Upgrade istio, monitoring and logging from Rancher 2.4.x. to 2.5.x
Posted on August 5, 2021 by Adrian Wyssmann ‐ 4 min read
While we are using Rancher 2.5.x our current cluster management solution, we actually still are using the old istio- and monitoring-stack v1 rather than v2. We want to change that but it is not as easy as we thought.
What is Rancher
For the ones which don’t know, Rancher is a tool which unifies cluster management for on-prem and in-cloud clusters and ensure consistent operations, workload management and enterprise-grade security. We have chosen this to
- Cut down on operational complexity
- Grow capacity when the need arises
- Use off the shelf, reasonably priced commodity hardware
while
- Remaining within the same know how domain
- Utilizing de facto standards propagated by a large part of the global user base
- Lowering the life cycle effort
- Improving up time with implicit redundancy
This is how our setup looks like:
One cool thing about Rancher is, that you can quite easily install istio and monitoring/logging.
What happened between 2.4.x and 2.5.x?
With Rancher 2.5 the approach on how istio, monitoring and logging is integrated has changed: Rancher Docs: Deprecated Features in Rancher v2.5. The changes have a huge impact on running clusters:
- Rancher Docs: Monitoring in Rancher v2.5
- You can migrate any dashboard added to Grafana in Monitoring V1 to Monitoring V2.
- It is only possible to directly migrate expression-based alerts to Monitoring V2.
- There is no direct equivalent for how notifiers work in Monitoring V1. Instead you have to replicate the desired setup with Routes and Receivers in Monitoring V2.
- Project owners and members no longer get access to Grafana or Prometheus by default. If view-only users had access to Grafana, they would be able to see data from any namespace. For Kiali, any user can edit things they don’t own in any namespace.

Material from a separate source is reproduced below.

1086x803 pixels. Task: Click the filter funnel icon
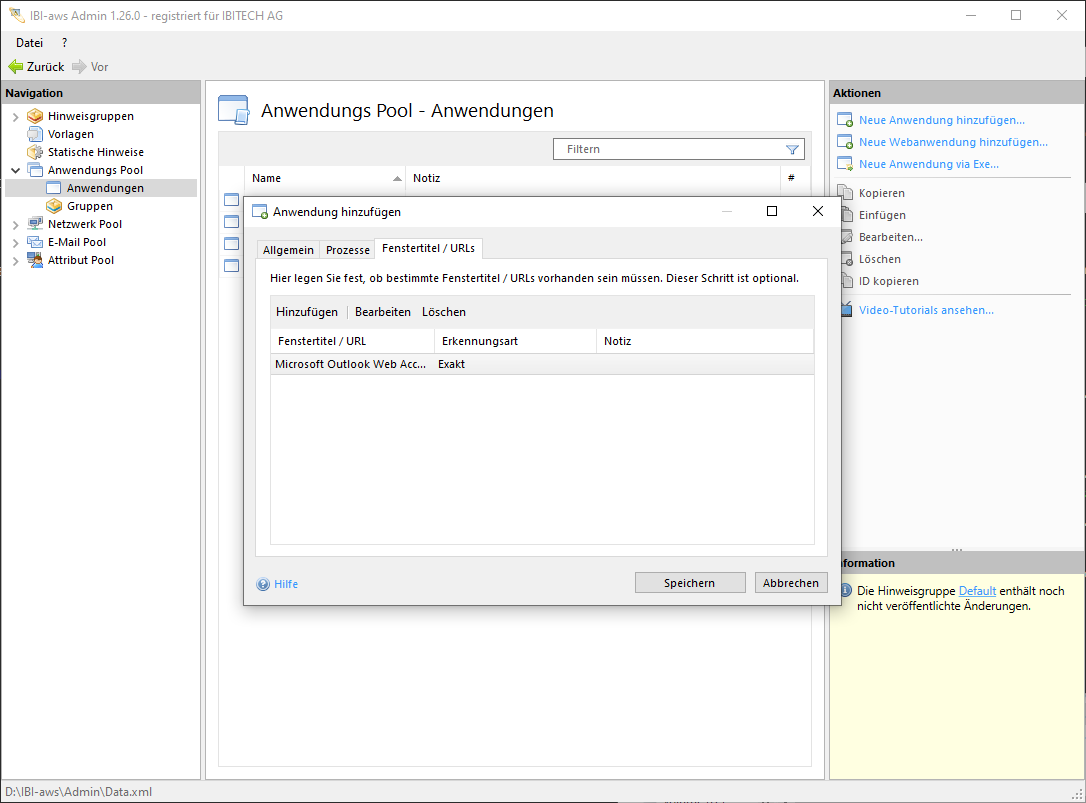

- Users with the project-member or project-owners roles assigned will not be given access to either Prometheus or Grafana in Rancher 2.5.x since we only create Grafana or Prometheus on a cluster-level.
- Before disable cluster monitoring, istio has to be disabled first.

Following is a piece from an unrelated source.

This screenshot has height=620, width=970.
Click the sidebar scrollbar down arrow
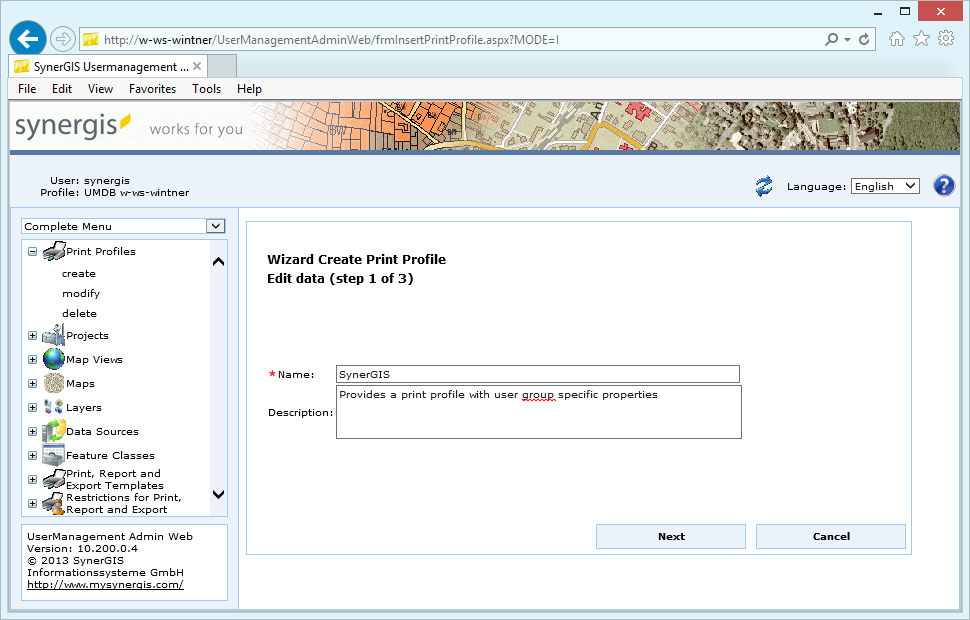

- Rancher Docs: Migrate istio from previous istio version
- The Istio v2 (in Rancher v2.5.x) uses a newer approach inline:with the upstream move from away from helm to using istioctl and an operator model. A helm chart is maintained to provide an easy approach to versioning and installing Istio with Rancher.
- There is no direct upgrade paths so related objects have to be backed up, istio app in Cluster Manager to be deleted and then istio app has to be installed in Cluster Explorer.
- Rancher Docs: Logging in Rancher v2.5:
- The Banzai Cloud Logging operator now powers Rancher’s logging solution in place of the former, in-house solution.
- Fluent Bit is now used to aggregate the logs, and Fluentd is used for filtering the messages and routing them to the outputs. Previously, only Fluentd was used.
- Logging can be configured with a Kubernetes manifest, because logging now uses a Kubernetes operator with Custom Resource Definitions.
- We now support filtering logs.
- We now support writing logs to multiple outputs.
- We now always collect Control Plane and etcd logs.
- To configure cluster-wide logging for v2.5+ logging, one needs to setup a ClusterFlow. This object defines the source of logs, any transformations or filters to be applied, and finally the output(s) for the logs. This will result in logs from all sources in the cluster (all pods, and all system components) being collected and sent to the output(s) you defined in the ClusterFlow. Logging in v2.5+ is not project-aware. This means that in order to collect logs from pods running in project namespaces, you will need to define Flows for those namespaces.
Most of the changes are great news, as it will give more flexibility. However especially the issue with the access to Grafana and Prometheus is a bit worrying, as previously with project-specific monitoring each team had admin access to their project-specific monitoring so they could perform all necessary actions by them-self. But that’s something we talk later about.
Our Approach
We actually wanted to migrate each thing - monitoring, istio, logging - one-by-one per cluster, but that is not possible. As we run critical applications - especially in production - and the fundamental changes introduced in the context of logging, monitoring and istio, not everything can be achieved without major interruptions and risks if doing it in-place. We therefore agreed to re-create all 7 clusters one-by one from scratch, using latest tooling version (k8s, monitoring, logging, istio, etc.) and then migrate the workloads from the existing cluster to the new ones and finally decomission the old clusters. This does minimize the risks substantially, there’s an easy fallback in the worst case and the outage time will be limited to a minimum during the actual migration of individual workloads.
A side benefit of this approach is, that it allows us to streamline the current setup and iron out a couple of inconsistencies that have already accumulated in the short history of the platform. For instance all VMs will be setup from scratch again as well and they will be sized consistently strictly according to our requirements.
I will have some future posts where I will talk a bit more about specifics, which might be useful for others.